**Data extracts:**
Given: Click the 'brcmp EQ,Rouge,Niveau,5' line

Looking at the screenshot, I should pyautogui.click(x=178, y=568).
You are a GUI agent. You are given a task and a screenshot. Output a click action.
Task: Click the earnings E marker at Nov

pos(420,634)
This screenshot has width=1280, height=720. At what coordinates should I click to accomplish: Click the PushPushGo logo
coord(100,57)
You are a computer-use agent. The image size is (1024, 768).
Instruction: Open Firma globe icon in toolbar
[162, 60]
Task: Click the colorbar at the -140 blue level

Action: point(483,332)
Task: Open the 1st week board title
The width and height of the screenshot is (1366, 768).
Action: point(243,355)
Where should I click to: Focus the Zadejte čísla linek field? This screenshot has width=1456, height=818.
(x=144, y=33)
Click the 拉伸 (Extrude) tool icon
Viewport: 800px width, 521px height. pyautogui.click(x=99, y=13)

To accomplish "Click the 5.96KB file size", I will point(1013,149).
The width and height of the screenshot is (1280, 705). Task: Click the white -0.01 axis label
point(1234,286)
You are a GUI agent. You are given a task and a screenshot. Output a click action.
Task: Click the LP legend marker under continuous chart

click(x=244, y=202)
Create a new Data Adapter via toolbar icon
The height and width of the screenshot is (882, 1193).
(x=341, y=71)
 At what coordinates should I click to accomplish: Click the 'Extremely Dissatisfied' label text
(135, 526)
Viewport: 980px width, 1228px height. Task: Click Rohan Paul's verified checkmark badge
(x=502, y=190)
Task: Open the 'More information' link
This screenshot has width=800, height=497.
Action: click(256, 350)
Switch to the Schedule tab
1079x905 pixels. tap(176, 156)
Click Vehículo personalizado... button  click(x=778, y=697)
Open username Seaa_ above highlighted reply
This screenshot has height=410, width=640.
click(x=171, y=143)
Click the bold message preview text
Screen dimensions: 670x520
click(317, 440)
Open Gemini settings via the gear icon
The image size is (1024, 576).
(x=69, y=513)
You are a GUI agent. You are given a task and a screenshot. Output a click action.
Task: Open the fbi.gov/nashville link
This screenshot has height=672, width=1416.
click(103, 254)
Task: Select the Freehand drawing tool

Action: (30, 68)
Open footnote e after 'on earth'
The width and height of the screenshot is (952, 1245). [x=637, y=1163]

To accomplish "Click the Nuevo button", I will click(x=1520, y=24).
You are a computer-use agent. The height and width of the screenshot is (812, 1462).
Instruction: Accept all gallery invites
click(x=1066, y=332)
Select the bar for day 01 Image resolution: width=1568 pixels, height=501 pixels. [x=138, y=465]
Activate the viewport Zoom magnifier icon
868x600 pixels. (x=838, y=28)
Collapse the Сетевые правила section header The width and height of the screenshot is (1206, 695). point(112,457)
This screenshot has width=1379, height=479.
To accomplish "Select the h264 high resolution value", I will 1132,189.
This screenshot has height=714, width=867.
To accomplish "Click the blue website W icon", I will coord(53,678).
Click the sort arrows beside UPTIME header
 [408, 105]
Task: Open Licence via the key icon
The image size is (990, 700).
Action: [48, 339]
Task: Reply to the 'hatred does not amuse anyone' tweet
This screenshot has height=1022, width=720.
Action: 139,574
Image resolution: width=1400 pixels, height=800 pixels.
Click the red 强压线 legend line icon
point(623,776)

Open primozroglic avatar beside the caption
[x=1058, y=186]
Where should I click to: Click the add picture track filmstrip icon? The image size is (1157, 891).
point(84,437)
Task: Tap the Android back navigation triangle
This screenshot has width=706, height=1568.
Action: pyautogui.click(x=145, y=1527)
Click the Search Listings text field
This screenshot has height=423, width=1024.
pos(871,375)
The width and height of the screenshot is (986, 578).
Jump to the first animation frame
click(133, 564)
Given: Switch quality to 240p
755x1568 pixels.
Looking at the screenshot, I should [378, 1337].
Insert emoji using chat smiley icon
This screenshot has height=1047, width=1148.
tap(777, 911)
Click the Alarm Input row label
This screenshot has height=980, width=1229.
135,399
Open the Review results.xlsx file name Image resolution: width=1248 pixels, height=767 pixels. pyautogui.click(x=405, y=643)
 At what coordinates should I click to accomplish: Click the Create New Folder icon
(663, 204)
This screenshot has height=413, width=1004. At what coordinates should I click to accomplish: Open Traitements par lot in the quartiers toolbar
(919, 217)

**Work required:** If a line of the data holds the string "link", list it.

**Solution for this problem:**
Task: Open the 'More information' link
Task: Open the fbi.gov/nashville link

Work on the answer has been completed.